Has the 17″ replaced my big fat black sketch book? You bet it has. What the notebook has is tremendous under the arm appeal. With the 17″ tucked under your arm, running between meetings, you’ll feel you’ve got all your big thoughts in a safe, sexy place.

12 Responses

  1. yojauta 21 years ago

    YAO MING ATE MY BALLS

    (VERNE TROYER COULDN’T REACH THEM)

  2. Stonewall Jackson 21 years ago

    How glibly?? A little glibly or very, very glibly?

  3. BUT DOES IT HAVE WINAMP

  4. Stonewall Jackson 21 years ago

    Come on though, how useful is having a big old laptop at a meeting?? For note taking? Presentation? If you’re sketching and such an 11×14 pad of paper makes a lot of sense, but the difference between a 12 inch and 17 inch laptop seems tiny as far as usefulness is concerned. You can type just as fast on either. And with the 12 inch you don’t have to peer over a goddamned 17 inch laptop to talk to someone. Why not just supplement your sketchpad with a voice recorder. You’ll be all set.

  5. drum roll please 21 years ago

    Of course the real question for 15″ PowerBook owners is (drum roll please) HOW IS THE AIRPORT RECEPTION?

    The reception on the 15″ just plain sucks. The iBook (and reportedly 12″ PowerBook) get great reception. The 17″ is supposed to be better, but we’ve heard this before (with the first few revisions of the 15″ that is).

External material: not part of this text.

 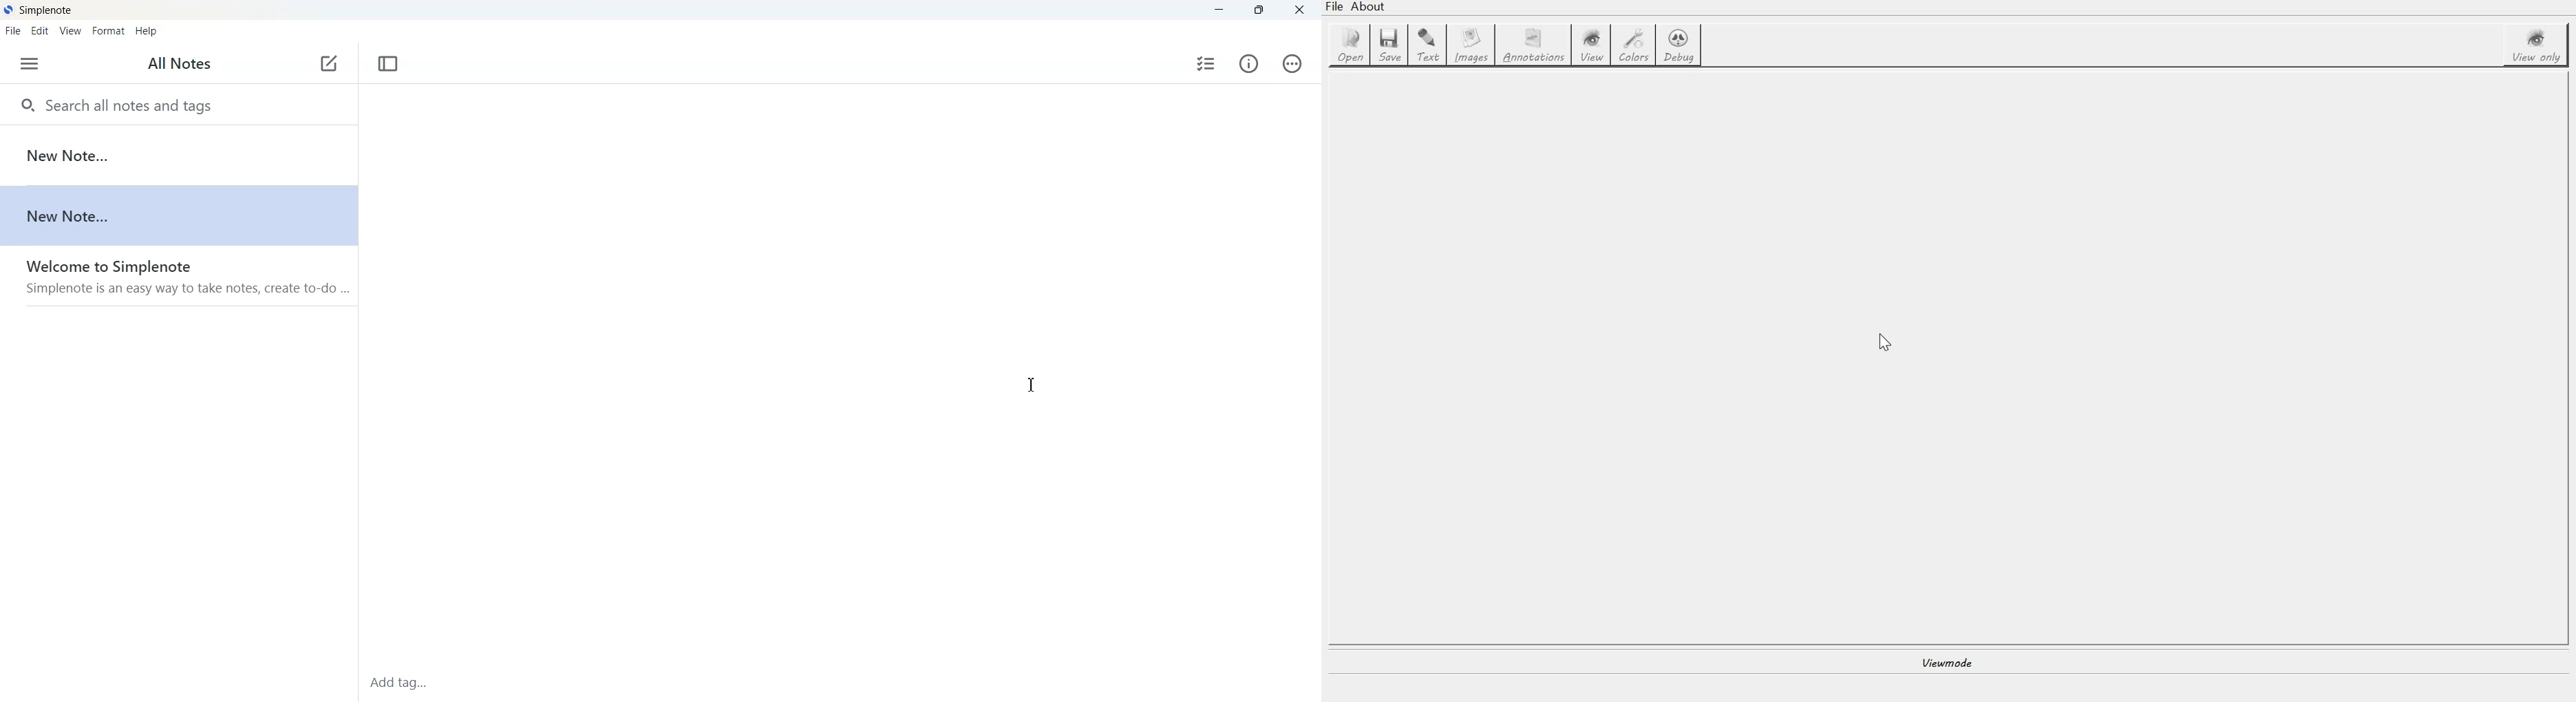 I want to click on All Notes, so click(x=182, y=64).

  6. Stonewall Jackson 21 years ago

    Yeah for me the speed fetish has worn of in recent years. Windows have been closing pretty damned fast for a while now. But the resolution thing…I know what you mean. I remember when I first started working at 832×634. Looking back on 640×480 or even whatever the mac classic resolution was impossible. Now I’m at 1600×1200, and frankly I only want more.

    What’s the largest resolution you can get a monitor in? 2048×1536? I seem to remember IBM was working on a 300 dpi display of some sort. Have you any idea what that would do to desktop publishing/web? For all text to look like black ink on a lightbox? This is one of Bill Gate’s private fantasies too, I have read.

  7. rands 21 years ago

    I think the real use is to someone where this is their only machine and they’re mobile. They get the benefit of mobility as well as the benefits of a medium-to-high end desktop.

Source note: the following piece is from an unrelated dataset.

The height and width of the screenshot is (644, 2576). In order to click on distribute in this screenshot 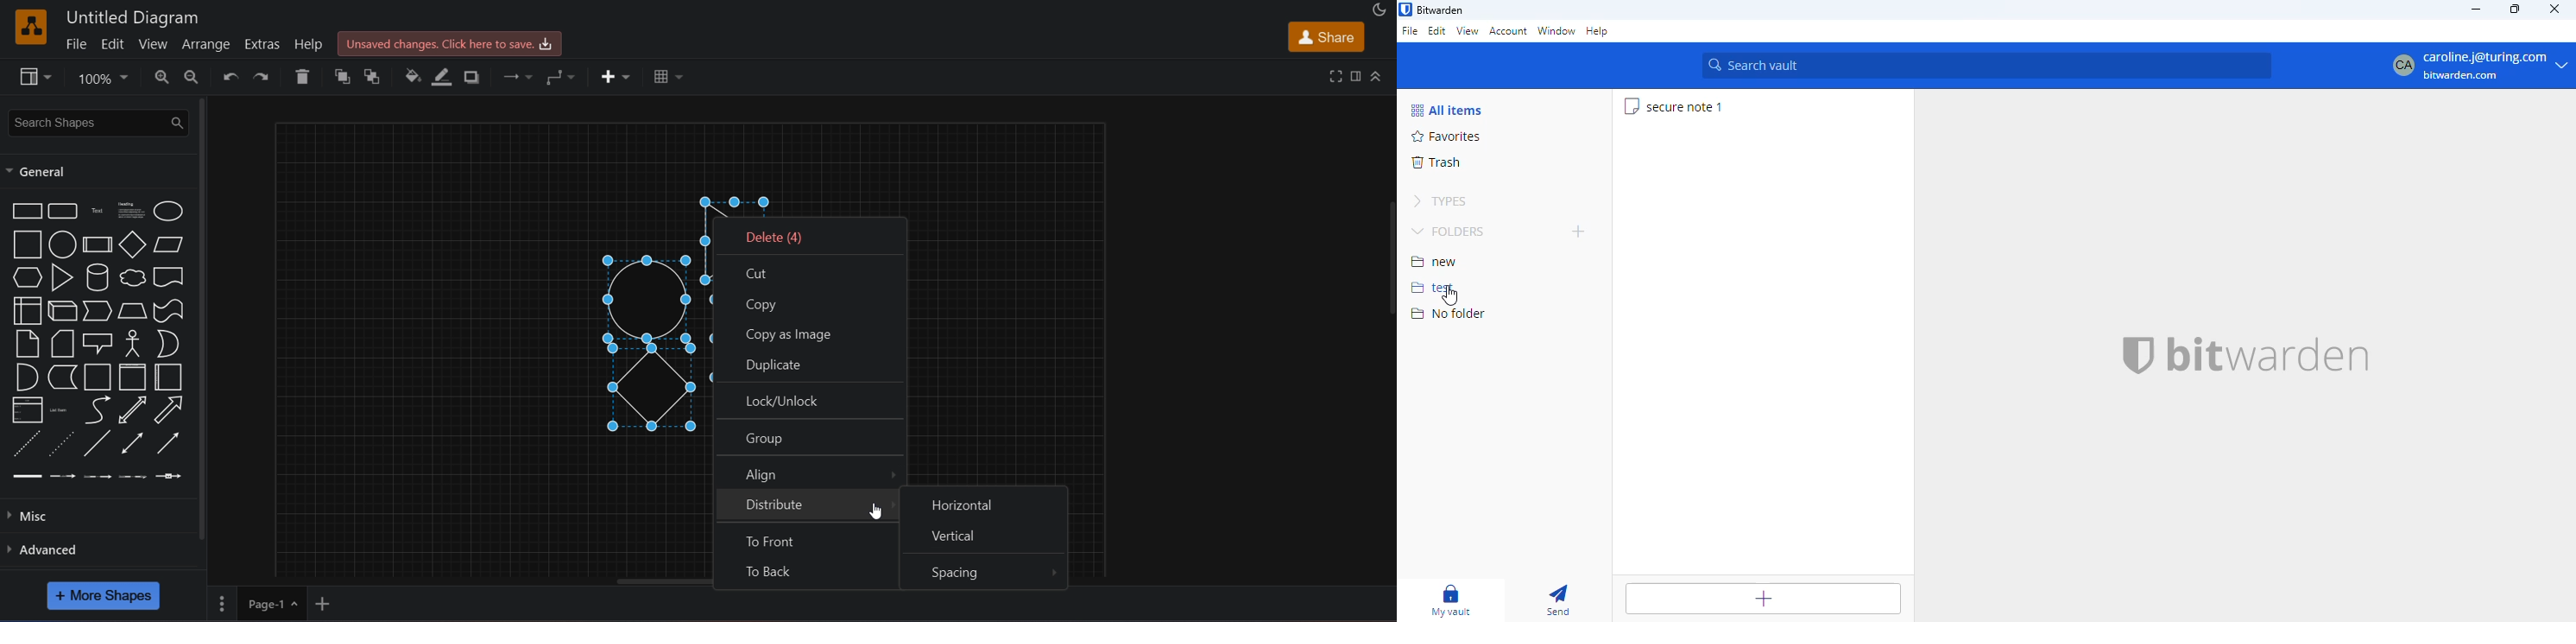, I will do `click(808, 505)`.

    I’m a fan of lots of space. I’ve got two monitors on every desktop machine, so the 17″ fits nicely into my MmmmMmmpixels fetish.

  8. The highest rez I have ever heard of on a commercially available monitor is 3840×2400 (QUXGA-W mode).

    Check out a monitor that does this: http://www.iiyama.com/product2/AQU5631DTBK.htm

    At 22.2 inches, that ain’t a particularly big area to spread nine million pixels over. Imagine the image quality. Also, imagine the sort of silicon it would take to push around Quake in that resolution…

  9. Stonewall Jackson 21 years ago

    As nice as that is, you still can’t view an entire 11MP image, which would be nice. Still…I want one.

  10. I have a 15″ TiBook (800) and my Aiport reception has always been excellent. My router is the basement.

    Naturally I lust for the 17, but am a little dissaponted to hear that the 1Ghz has little noticeable speed boost.

    The backlit keyboard sounds interesting, since I’m not a touch-typist.

  11. The combination of lightness and rigidity you keep talking about is probably – ta daah – the titanium. The reason titanium is useful for high-tolerance uses like spaceships and fighter jets is because it’s incredibly rigid. The disadvantage is that it’s not like steel, which will flex before breaking. This makes titanium ‘stronger’, but instead of bending and buckling under strain like steel does it just snaps. The other disadvantage is that its rigidity makes it harder to manufacture. The first disadvantage – snapping instead of bending – would seem to make absolutely no difference in laptop construction, since any force or impact strong enough to snap the titanium is going to break the delicate electronics first anyway. The second disadvantage, the difficulty in manufacturing, makes the titanium housing another shiny, expensive apple luxury item.

  12. Does it have any dead pixels?

    I’m just wondering purely out of interest as that is one big screen.